*** Begin section ***

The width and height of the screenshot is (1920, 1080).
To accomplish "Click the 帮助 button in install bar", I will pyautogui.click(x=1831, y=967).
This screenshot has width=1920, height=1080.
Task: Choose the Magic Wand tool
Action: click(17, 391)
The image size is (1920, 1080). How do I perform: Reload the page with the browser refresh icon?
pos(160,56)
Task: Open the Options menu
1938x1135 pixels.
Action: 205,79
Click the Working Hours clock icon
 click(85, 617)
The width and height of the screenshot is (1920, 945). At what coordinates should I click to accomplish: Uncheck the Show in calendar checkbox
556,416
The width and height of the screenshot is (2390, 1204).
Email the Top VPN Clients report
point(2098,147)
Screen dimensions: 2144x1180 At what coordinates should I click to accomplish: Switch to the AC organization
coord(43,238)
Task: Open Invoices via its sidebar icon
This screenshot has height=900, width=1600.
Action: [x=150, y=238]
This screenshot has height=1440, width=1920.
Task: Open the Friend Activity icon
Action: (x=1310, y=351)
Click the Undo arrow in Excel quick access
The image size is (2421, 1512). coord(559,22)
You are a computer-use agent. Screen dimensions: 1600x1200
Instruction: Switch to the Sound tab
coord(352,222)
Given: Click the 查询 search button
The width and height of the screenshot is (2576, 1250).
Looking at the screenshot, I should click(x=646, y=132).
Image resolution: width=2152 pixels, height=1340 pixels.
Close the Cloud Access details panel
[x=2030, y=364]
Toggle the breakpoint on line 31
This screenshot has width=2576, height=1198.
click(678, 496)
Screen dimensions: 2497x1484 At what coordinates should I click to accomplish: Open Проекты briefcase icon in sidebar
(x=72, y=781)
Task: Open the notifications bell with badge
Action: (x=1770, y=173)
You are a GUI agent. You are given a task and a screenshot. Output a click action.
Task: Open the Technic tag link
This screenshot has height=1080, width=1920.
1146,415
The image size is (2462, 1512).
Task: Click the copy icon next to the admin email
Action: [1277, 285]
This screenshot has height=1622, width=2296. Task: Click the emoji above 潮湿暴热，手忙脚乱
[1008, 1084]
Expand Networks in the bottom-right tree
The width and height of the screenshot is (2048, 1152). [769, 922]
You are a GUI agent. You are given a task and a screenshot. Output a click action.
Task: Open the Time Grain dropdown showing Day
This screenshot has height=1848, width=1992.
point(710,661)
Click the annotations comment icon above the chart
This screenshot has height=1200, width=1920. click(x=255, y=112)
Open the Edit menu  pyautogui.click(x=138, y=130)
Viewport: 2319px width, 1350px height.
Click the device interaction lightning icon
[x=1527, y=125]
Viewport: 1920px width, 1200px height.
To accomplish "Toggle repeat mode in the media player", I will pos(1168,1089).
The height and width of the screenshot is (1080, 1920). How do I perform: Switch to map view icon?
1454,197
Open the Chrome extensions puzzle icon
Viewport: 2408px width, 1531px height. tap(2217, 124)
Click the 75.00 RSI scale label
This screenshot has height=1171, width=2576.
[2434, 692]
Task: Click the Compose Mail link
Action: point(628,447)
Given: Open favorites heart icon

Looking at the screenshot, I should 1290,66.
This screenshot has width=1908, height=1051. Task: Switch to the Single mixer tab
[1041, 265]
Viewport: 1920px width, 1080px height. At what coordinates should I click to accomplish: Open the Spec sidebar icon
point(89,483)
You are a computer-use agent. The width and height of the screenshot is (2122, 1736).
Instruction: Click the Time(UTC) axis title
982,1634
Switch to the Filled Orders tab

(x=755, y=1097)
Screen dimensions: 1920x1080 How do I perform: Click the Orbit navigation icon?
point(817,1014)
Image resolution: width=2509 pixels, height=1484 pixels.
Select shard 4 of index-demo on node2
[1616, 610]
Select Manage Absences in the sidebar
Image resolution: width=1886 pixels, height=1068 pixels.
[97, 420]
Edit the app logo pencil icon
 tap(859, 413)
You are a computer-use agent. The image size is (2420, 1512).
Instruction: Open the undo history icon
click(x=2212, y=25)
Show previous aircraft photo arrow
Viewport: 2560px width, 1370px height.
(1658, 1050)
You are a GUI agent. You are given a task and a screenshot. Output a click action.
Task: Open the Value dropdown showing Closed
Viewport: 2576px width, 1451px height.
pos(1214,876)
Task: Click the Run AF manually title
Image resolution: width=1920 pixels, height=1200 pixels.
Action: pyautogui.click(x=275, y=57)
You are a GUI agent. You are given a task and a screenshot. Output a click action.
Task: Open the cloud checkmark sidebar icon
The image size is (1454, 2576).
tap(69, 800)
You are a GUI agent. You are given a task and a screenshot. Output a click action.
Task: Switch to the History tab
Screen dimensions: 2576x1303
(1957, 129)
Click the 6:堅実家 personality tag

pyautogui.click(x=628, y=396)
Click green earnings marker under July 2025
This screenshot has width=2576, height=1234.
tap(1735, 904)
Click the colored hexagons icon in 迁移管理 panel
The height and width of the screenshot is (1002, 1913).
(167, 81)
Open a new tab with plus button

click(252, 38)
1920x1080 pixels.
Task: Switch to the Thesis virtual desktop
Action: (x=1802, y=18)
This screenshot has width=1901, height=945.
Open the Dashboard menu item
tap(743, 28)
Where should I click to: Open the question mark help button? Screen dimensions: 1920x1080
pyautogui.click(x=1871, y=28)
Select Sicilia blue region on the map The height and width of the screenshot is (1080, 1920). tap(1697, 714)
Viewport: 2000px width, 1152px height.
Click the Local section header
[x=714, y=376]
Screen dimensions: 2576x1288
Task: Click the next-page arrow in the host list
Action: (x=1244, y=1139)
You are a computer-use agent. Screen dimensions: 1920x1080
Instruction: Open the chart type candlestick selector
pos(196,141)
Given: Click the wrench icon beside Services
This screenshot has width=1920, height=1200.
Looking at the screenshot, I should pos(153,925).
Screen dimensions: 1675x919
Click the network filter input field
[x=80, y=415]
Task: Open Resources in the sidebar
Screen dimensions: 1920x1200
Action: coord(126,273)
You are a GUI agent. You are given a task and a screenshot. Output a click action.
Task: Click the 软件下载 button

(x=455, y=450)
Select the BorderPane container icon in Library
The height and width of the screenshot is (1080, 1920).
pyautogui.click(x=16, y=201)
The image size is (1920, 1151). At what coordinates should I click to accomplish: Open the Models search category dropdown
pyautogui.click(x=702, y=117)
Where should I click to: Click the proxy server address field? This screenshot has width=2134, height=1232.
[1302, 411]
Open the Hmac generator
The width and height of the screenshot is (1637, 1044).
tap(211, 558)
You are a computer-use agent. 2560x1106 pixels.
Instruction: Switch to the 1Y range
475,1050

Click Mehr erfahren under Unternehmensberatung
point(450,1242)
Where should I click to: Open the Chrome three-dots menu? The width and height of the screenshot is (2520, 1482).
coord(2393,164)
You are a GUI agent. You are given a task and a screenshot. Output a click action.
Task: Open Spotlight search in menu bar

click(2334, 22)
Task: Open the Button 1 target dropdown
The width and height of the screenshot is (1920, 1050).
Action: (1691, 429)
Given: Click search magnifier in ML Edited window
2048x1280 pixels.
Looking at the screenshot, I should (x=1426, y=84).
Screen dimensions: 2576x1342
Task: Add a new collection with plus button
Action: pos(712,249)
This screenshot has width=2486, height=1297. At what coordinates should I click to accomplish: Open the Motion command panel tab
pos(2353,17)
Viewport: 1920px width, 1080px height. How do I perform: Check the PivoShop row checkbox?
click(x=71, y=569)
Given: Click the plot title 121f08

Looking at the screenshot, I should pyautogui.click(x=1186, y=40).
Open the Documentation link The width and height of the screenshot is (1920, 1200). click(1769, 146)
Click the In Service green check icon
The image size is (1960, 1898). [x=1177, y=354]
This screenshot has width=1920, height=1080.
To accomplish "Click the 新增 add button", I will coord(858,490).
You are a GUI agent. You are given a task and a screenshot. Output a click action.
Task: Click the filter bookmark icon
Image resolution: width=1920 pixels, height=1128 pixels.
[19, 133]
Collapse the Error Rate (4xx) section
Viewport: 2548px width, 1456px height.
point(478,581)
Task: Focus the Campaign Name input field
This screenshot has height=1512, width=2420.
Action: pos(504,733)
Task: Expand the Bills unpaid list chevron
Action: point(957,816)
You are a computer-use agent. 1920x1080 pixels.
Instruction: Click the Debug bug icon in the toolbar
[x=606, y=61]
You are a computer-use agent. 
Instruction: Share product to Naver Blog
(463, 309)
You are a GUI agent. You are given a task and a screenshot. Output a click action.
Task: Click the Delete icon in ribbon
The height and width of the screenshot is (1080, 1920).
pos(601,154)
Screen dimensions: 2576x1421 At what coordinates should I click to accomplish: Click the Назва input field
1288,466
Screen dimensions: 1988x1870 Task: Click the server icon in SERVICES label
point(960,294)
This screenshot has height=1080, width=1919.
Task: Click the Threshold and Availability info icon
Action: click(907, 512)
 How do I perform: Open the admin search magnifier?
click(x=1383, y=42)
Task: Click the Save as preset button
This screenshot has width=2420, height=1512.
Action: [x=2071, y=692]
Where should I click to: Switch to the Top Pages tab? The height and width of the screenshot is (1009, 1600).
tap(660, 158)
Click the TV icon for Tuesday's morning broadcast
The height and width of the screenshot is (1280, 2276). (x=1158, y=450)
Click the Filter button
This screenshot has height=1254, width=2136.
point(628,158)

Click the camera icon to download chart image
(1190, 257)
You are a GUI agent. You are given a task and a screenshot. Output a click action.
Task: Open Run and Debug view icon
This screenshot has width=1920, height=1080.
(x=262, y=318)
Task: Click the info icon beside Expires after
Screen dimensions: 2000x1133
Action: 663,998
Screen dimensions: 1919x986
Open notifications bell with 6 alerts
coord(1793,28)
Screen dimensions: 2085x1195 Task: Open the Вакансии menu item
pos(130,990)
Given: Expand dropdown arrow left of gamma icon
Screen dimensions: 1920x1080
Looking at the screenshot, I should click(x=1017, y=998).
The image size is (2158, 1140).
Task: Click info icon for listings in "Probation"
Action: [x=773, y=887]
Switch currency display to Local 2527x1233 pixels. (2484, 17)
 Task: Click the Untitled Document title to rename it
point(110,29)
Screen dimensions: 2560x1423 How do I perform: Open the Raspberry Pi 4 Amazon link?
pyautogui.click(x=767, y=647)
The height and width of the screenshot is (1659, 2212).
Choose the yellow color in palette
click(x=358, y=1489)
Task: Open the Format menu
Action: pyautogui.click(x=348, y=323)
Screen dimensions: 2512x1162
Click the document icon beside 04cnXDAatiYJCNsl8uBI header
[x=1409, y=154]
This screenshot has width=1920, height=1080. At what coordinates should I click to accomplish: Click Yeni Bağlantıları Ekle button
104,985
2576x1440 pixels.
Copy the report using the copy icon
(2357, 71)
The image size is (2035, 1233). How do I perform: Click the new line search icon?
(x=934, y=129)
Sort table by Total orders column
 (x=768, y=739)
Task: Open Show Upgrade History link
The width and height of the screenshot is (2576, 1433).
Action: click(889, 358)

*** End section ***

Write the lines again exactly, from the first line of the material above to the line that includes "Task: Open Invoices via its sidebar icon", both included. Leave out all the rest.

The width and height of the screenshot is (1920, 1080).
To accomplish "Click the 帮助 button in install bar", I will pyautogui.click(x=1831, y=967).
This screenshot has width=1920, height=1080.
Task: Choose the Magic Wand tool
Action: click(17, 391)
The image size is (1920, 1080). How do I perform: Reload the page with the browser refresh icon?
pos(160,56)
Task: Open the Options menu
1938x1135 pixels.
Action: 205,79
Click the Working Hours clock icon
 click(85, 617)
The width and height of the screenshot is (1920, 945). At what coordinates should I click to accomplish: Uncheck the Show in calendar checkbox
556,416
The width and height of the screenshot is (2390, 1204).
Email the Top VPN Clients report
point(2098,147)
Screen dimensions: 2144x1180 At what coordinates should I click to accomplish: Switch to the AC organization
coord(43,238)
Task: Open Invoices via its sidebar icon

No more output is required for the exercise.